Mothers work more often in systemically important occupations than fathers
During the Corona crisis, employees in “systemically relevant” professions were particularly in the spotlight. Activities that are necessary to maintain the “critical infrastructure” – for example in the areas of health, energy generation or nutrition – were identified as being systemically relevant. A total of 3.4 million parents are currently employed in systemically important professions, most of them in health care and public administration. There is a clear difference between the sexes: More than half of all employed mothers have a systemically relevant job (52 percent), and about a third (34 percent) of the fathers.

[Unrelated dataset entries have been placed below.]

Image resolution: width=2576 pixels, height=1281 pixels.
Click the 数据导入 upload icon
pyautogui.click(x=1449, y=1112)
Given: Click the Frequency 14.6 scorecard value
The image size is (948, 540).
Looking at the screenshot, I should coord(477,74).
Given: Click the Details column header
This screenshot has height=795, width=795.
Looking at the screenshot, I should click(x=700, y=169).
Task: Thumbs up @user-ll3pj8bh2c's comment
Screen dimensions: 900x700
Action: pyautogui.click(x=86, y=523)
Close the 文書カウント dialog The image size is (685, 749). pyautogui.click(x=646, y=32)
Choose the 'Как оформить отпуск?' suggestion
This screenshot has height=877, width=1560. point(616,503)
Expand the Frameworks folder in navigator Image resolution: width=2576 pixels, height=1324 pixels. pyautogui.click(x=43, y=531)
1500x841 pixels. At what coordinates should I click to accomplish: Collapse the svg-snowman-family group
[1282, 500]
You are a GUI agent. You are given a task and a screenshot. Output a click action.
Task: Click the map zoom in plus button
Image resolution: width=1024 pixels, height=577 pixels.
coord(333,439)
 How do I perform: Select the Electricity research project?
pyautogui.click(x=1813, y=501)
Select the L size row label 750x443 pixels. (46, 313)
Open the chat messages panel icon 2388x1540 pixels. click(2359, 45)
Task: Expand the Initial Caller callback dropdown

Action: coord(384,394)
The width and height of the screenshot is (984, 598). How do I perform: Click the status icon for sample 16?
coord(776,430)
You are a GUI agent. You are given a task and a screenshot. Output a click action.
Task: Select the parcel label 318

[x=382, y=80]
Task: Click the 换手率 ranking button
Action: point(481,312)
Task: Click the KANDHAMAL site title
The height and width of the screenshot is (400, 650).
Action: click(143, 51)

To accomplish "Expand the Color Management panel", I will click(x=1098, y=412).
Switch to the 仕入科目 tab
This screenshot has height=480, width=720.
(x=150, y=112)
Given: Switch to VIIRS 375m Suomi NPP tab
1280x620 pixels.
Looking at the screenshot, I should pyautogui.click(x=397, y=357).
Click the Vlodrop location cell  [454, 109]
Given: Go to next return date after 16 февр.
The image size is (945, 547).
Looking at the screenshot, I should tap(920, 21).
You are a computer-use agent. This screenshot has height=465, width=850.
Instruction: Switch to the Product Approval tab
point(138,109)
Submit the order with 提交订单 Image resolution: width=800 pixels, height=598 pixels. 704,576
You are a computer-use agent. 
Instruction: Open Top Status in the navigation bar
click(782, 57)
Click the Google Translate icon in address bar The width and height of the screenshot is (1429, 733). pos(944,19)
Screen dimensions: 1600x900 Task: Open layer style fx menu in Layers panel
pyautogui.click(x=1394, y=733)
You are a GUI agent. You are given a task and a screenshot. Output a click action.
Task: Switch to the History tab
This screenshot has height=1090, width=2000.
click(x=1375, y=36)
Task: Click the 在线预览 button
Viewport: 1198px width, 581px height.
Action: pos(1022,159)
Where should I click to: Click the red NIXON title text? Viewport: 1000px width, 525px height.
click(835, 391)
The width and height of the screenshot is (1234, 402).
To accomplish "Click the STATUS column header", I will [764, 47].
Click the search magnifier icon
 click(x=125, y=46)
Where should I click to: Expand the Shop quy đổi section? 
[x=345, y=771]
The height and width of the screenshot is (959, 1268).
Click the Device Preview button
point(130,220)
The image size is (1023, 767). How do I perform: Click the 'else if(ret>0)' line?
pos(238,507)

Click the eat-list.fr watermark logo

Those: Federal Statistical Office (microcensus 2018), calculation and presentation of BiB
Over a third of mothers in systemically relevant professions earn less than 1,100 euros net per month
During the lockdown phase, the dilemma often arose that the parent working in the systemically important occupation was not necessarily the higher-paid parent. Two thirds of mothers in systemically important occupations earn less income than their partners. Around 36 percent of all mothers in systemically relevant areas earn less than 1,100 euros net per month, only ten percent 2,600 euros or more. On the one hand, this is due to the widespread use of part-time employment among mothers, and on the other hand, this is also due to the respective industry: “It is remarkable that people in many systemically relevant professions earn relatively little. And women are particularly affected by this, ”explains Dr. Inga Laß from BiB.
Those: Federal Statistical Office (microcensus 2018), calculation and presentation of BiB
Corona crisis did not change the division of labor between the sexes
A look at the time used between 2018 and the lockdown phase in April 2020 clearly shows how the time spent on gainful employment has changed: For men it fell from 9.6 to 7.4 hours per day, for women from 8, 3 to 7.0 hours. These declines can be observed both among parents and among childless people. A different picture emerges when it comes to the time spent on family and housework: in the same period it rose from 6.6 to 7.9 hours per day for mothers and from 3.3 to 5.6 hours for fathers. The increase is particularly evident in the case of fathers on short-time work, who did 8.1 hours of family work during the Corona lockdown – and thus about as much as the mothers on average. It is clear from this that the gender differences in time spent on housework and family work have become smaller. Dr. Martin Bujard vom BiB concludes from this: “On the basis of the data, the thesis of a re-traditionalization in the gender-specific division of labor cannot be confirmed.”
Those: Mannheim Corona Study 2020, weighted, illustration BiB
Parents are more burdened than childless
Almost half of the parents – and thus a significantly higher proportion than those without children – found the lockdown phase very stressful. Women reported high levels of exposure more frequently than men, and around 60 percent of single mothers reported high levels of overall exposure. The analyzes reveal impairment of mental health in a smaller proportion of parents.
The study also enables statements to be made about the degree of family satisfaction during this time. Accordingly, fathers on short-time work were most satisfied, while mothers in the same situation were significantly more dissatisfied. Conversely, mothers working from home were slightly more satisfied than fathers.